Oracle — LLM Gateway and Control Plane
Status: Implemented — oracle/ repo active; /chat, /tools, /services, /memory/*, /register, /graph,
/metrics endpoints; OAuthMiddleware, OpenTelemetry tracing, axonis-core memory integration all live.
Package: oracle
Depends on: platform.axonis-core, platform.service-contract
Milestone: P2 (after core + at least one service conforms)
Purpose
Oracle is the preferred external-facing gateway for the Axonis platform. When deployed, it is the only service exposed to clients outside the K8s cluster. Clients inside the cluster (e.g., Beacon) may communicate with Oracle or with backend services directly. See platform.ingress-routing for cluster ingress topology.
Oracle provides:
- Authentication and authorization — Keycloak token validation, per-role access control
- Tool aggregation — discovers backend services, builds unified tool catalog
- Request routing — forwards tool/API calls to the owning backend service
- Guardrails — enforces per-client tool access policies
- Metering — tracks token usage, tool call counts, latency
- LLM assistance — for clients without their own LLM ("dumb clients")

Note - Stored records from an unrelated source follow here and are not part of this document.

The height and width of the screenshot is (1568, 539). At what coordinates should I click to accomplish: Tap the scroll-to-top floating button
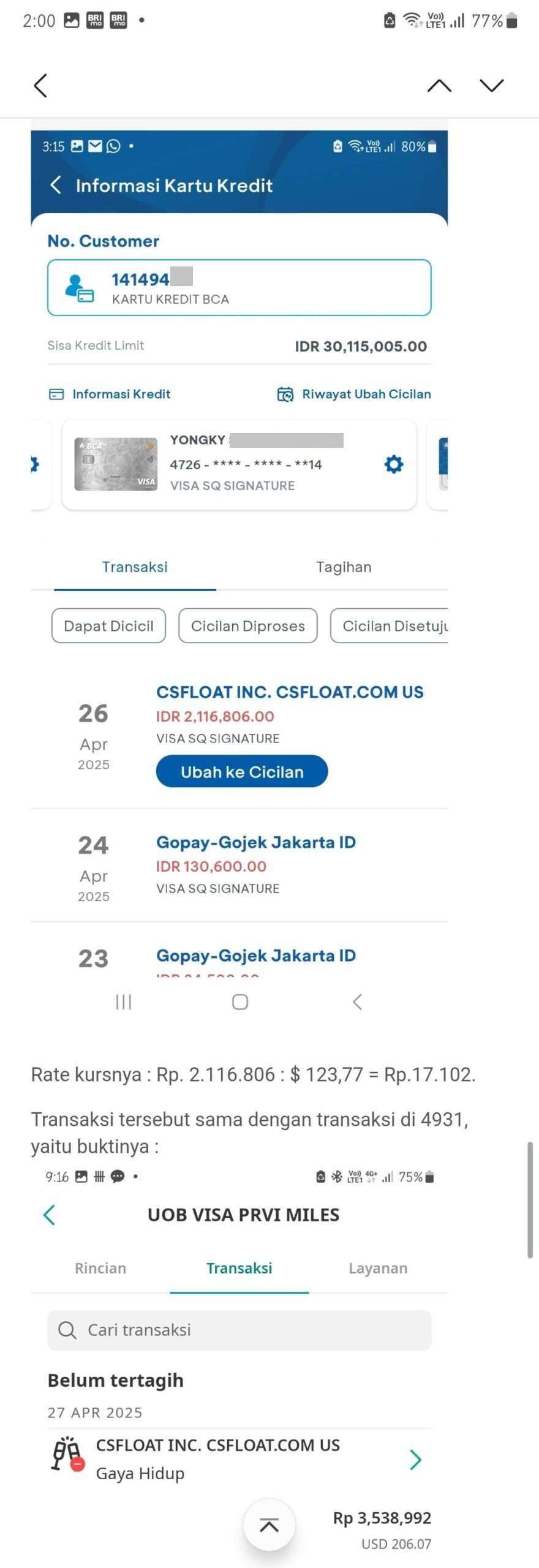point(269,1525)
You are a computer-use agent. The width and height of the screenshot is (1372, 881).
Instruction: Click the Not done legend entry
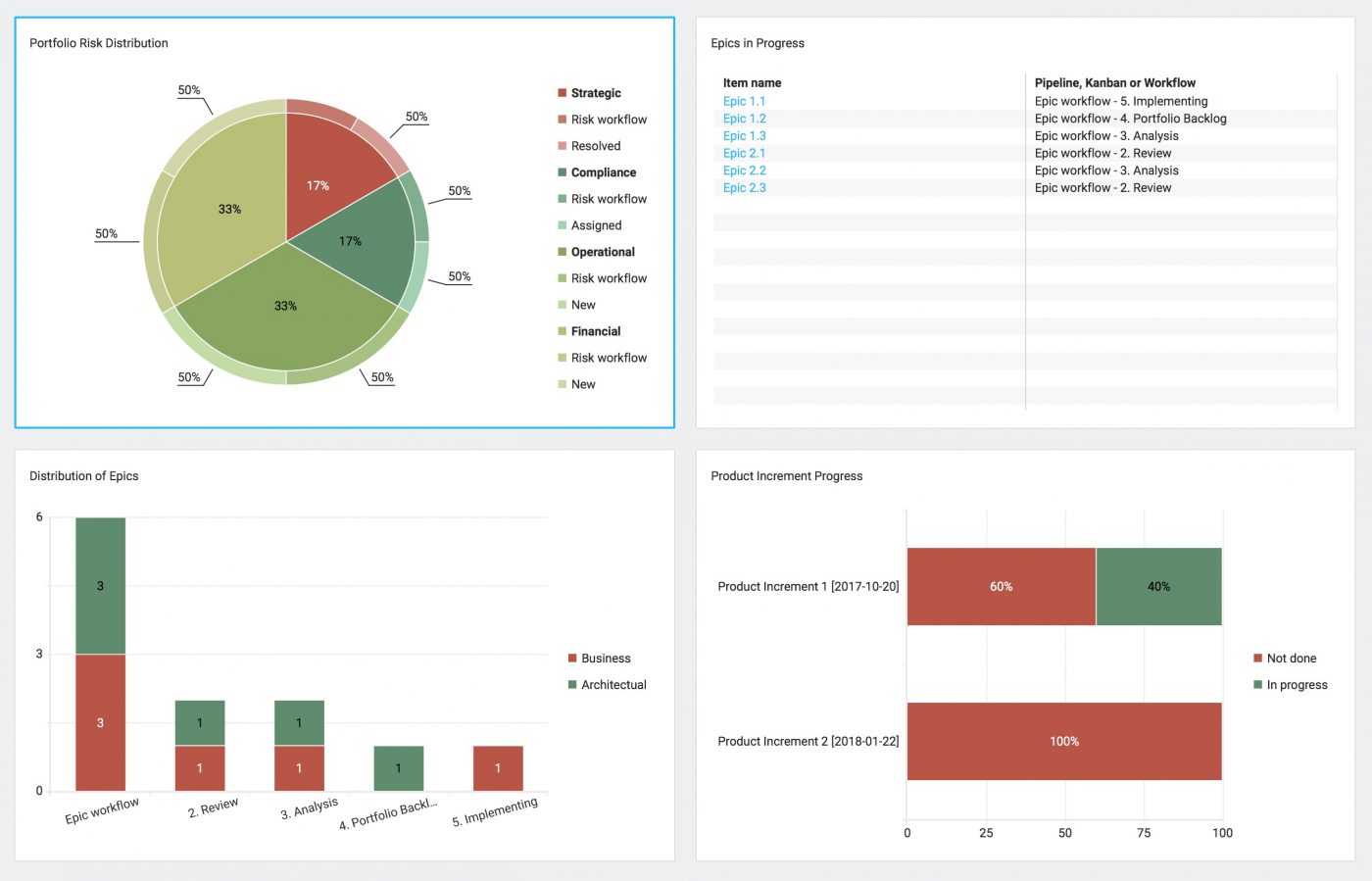click(x=1291, y=659)
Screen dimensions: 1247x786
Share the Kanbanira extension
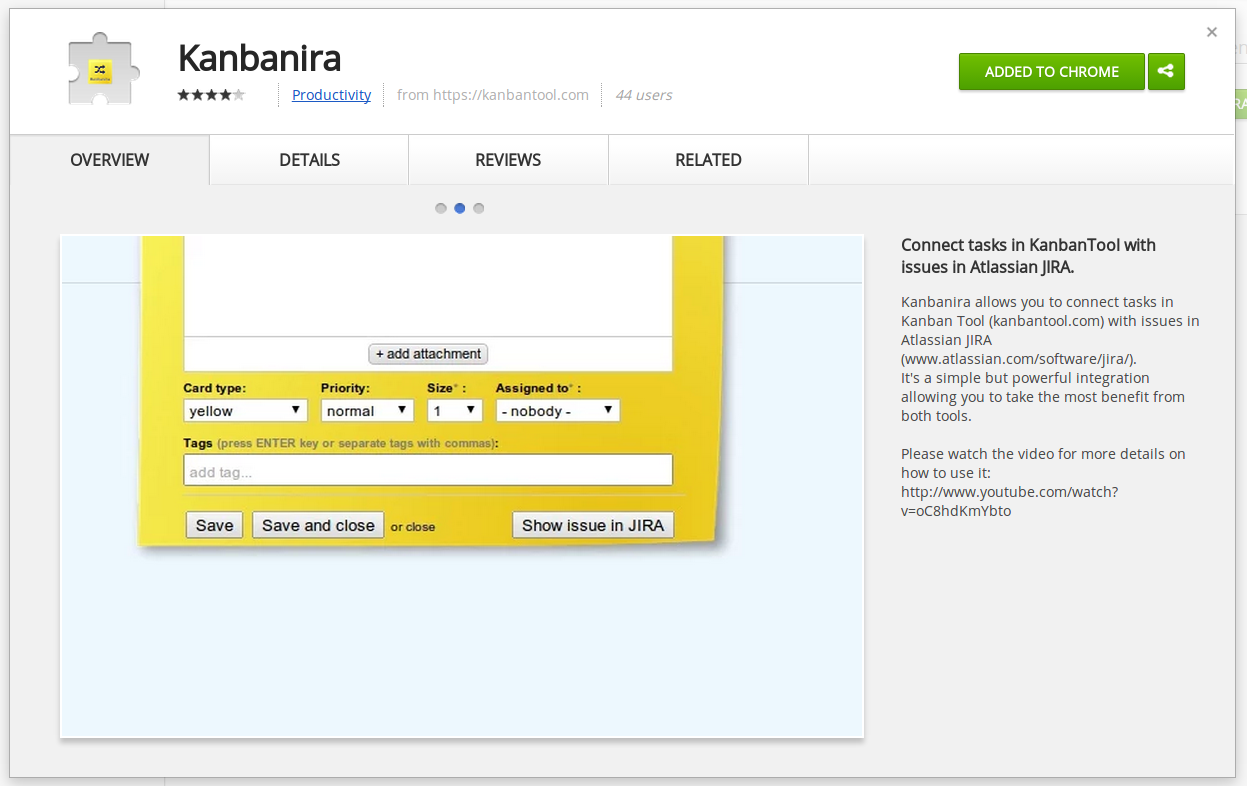1166,71
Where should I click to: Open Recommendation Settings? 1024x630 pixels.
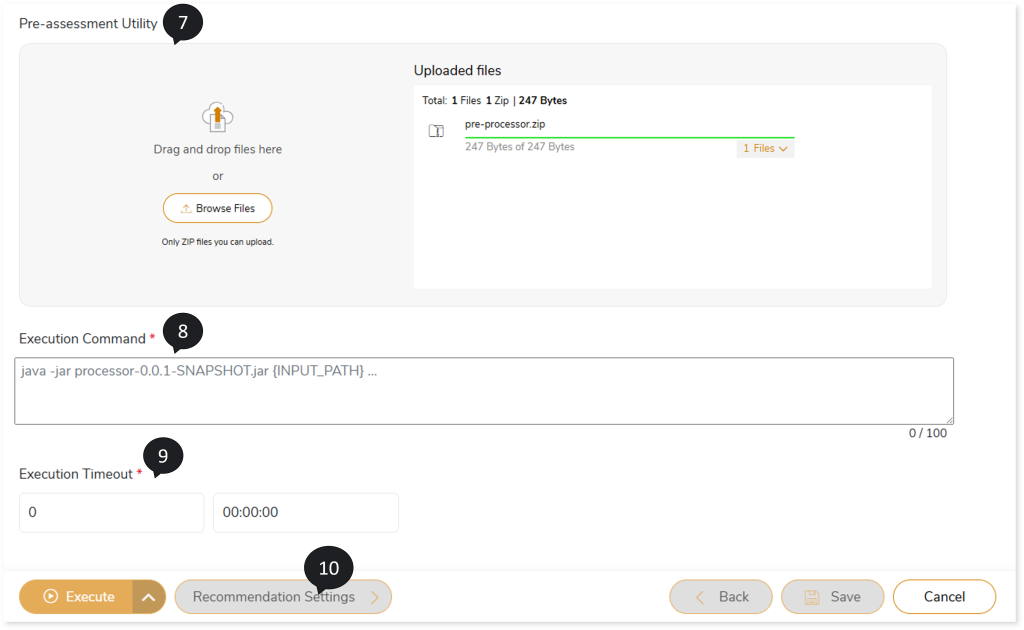tap(283, 597)
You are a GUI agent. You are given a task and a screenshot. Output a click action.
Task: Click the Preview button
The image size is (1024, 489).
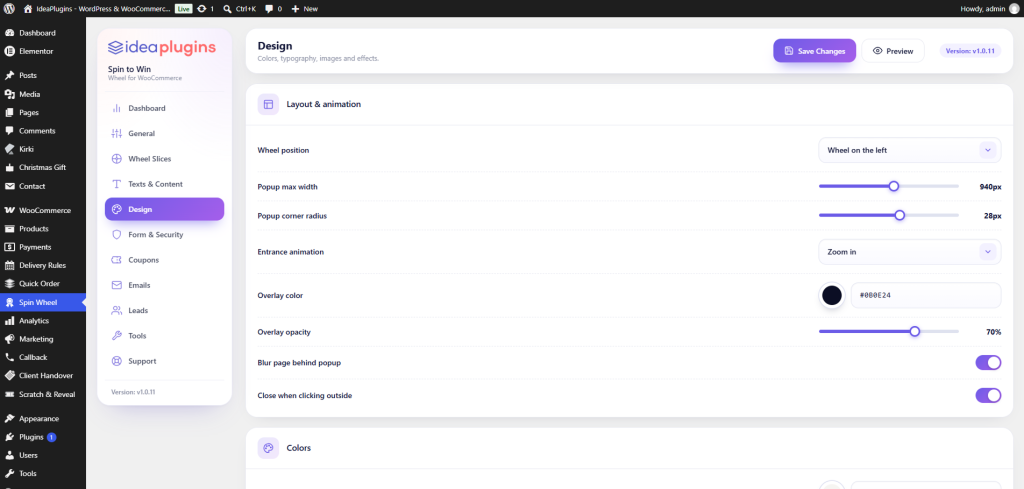click(893, 51)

- Chat and memory — conversational interface with persistent memory
- Monitoring — Prometheus metrics, OpenTelemetry traces
Oracle is NOT an agent. It does not autonomously decide to call tools. In chat mode, it acts as an LLM-powered assistant that uses tools on behalf of the client. In passthrough mode, it is a transparent proxy with controls.
Architecture
Client → Oracle (/agentspace or /api/v1) → Backend Service (internal)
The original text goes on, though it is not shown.